* La richiesta *
Riscrivi per intero la parte che si apre con la riga contenente "The width and height of the screenshot is (1200, 675)." e si chiude con la riga contenente "tap(433, 264)", estremi e richieste compresi. Sposta ogni coordinata delle risposte sommandole 112, senza toccare i numeri delle richieste.

* Dati del compito *
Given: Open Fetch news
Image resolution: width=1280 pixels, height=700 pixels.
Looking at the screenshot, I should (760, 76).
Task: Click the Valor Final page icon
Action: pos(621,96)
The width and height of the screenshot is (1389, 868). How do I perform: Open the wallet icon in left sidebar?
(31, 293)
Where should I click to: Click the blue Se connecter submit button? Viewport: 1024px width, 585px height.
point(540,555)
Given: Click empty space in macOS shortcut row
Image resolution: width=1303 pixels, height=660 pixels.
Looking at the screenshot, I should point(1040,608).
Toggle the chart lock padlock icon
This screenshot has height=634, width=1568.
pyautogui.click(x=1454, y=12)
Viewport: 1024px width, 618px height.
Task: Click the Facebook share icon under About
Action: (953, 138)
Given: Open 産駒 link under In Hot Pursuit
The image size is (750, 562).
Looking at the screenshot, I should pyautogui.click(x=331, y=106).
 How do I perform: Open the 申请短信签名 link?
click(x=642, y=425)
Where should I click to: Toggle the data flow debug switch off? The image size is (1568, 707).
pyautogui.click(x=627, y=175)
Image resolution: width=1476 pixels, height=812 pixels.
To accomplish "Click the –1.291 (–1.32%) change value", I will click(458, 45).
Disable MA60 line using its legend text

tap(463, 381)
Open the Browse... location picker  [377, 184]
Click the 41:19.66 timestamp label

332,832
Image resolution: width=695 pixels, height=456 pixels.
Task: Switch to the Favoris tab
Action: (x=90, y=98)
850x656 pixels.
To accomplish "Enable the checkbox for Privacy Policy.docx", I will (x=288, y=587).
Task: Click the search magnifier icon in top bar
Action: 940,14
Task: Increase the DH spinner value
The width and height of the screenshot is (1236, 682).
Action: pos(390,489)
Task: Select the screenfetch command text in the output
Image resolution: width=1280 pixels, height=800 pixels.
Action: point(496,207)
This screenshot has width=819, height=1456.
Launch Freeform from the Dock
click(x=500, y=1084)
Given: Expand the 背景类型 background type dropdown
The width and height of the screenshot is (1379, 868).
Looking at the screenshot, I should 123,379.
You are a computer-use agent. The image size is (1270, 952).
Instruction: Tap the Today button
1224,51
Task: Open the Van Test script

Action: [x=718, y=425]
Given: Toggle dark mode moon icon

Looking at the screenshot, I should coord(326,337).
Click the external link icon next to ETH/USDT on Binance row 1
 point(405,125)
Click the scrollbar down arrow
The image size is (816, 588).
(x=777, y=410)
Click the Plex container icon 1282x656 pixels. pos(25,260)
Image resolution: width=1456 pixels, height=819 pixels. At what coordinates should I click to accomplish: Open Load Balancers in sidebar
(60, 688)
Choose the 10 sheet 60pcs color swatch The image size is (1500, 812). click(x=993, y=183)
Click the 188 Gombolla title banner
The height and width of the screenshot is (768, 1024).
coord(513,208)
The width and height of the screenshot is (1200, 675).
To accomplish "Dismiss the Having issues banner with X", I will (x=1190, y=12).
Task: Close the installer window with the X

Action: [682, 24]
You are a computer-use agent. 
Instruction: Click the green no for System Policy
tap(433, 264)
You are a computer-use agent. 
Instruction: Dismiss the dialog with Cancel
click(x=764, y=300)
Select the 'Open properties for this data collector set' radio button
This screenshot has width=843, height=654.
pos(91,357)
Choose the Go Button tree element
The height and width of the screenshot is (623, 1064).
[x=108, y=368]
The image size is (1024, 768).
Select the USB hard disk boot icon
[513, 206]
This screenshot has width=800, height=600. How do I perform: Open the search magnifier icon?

* Risultato del compito *
The width and height of the screenshot is (1200, 675).
To accomplish "Dismiss the Having issues banner with X", I will (x=1302, y=124).
Task: Close the installer window with the X

Action: [794, 136]
You are a computer-use agent. 
Instruction: Click the green no for System Policy
tap(545, 376)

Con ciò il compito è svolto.